Cost management of machine learning queries
There are several ways that Bluesky strengthens cost management by optimizing the amount of time and resources spent querying popular cloud resources. The solution can reduce query redundancy through incremental materialization, a useful feature for recurring queries in fixed steps, such as hourly, daily, or weekly.
According to Hong, when analyzing monthly revenue figures, for example, this capability allows systems to “materialize the previous calculation and calculate only the incremental part,” or the delta since the last calculation. When widely adopted, this feature can save a significant amount of fiscal and IT resources.
Bluesky provides detailed insight into query patterns and their consumption.
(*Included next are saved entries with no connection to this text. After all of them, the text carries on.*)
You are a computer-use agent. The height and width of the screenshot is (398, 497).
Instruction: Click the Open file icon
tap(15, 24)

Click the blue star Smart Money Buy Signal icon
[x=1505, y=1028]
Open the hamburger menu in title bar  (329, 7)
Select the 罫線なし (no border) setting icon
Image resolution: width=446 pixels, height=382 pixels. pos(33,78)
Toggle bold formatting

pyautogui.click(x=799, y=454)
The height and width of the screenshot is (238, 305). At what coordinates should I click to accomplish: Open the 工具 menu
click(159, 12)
The solution provides an ongoing list of the most expensive demand patterns, as well as other techniques to “show people how much they’re spending,” Hong said. “We break it down into individual users, teams, projects, call centers and so on so that everyone knows how much everyone is spending.”
Bluesky includes algorithms that use statistical and non-statistical AI approaches for profile-driven query cost attribution. Query profiles are based on how much time, CPU, and memory those specific queries require. The algorithms use this information to reduce the use of such resources for queries through tuning recommendations for changing query code, data layout, and more. “Optimization isn’t just computing power,” Hong noted. “We also organize the storage: the table indexes, how you organize the tables, and then there are warehouse settings and system settings that we adjust.”
Rules and guided machine learning
Significantly, the algorithms that make such recommendations and analyze the factors Hong mentioned include rules-based approaches and machine learning. As such, they combine AI’s classical knowledge representation base with its statistical one. There are abundant use cases of such a tandem (called neuro-symbolic AI) for natural language technologies. Gartner has referred to the inclusion of both forms of AI as part of a broader composite AI movement. According to Hong, rules are a natural fit for search optimization.
“This is like query optimization, starting with rules and enriching them with the cost model,” he reflected. “There are cases where it is always a good idea to run a filter. So that’s a good rule. To eliminate a full table scan is always good. That’s a rule.”
Supported learning is added when implementing rules based on cost conditions or the cost model. Eliminating searches with poor ROI, for example, is a helpful rule. Supervised learning techniques can determine which queries fit into this classification by, for example, examining the queries from the past week before eliminating them through rules. “If a search fails more than 98% of the time in the past seven days, you can put such a question pattern in a penalty box,” Hong noted.
The need to reduce operating costs, especially as they apply to multicloud and hybrid cloud environments, is sure to increase in the coming years. Cost management and workload optimization methods that optimize queries are helpful in understanding where costs are increasing and how to reduce them. Relying on automation that uses both statistical and non-statistical AI to identify these areas, while offering suggestions for solving these problems, can foreshadow where enterprise AI is headed.
The mission of VentureBeat is a digital city square for tech decision makers to gain knowledge about transformative business technology and transactions. Discover our briefings.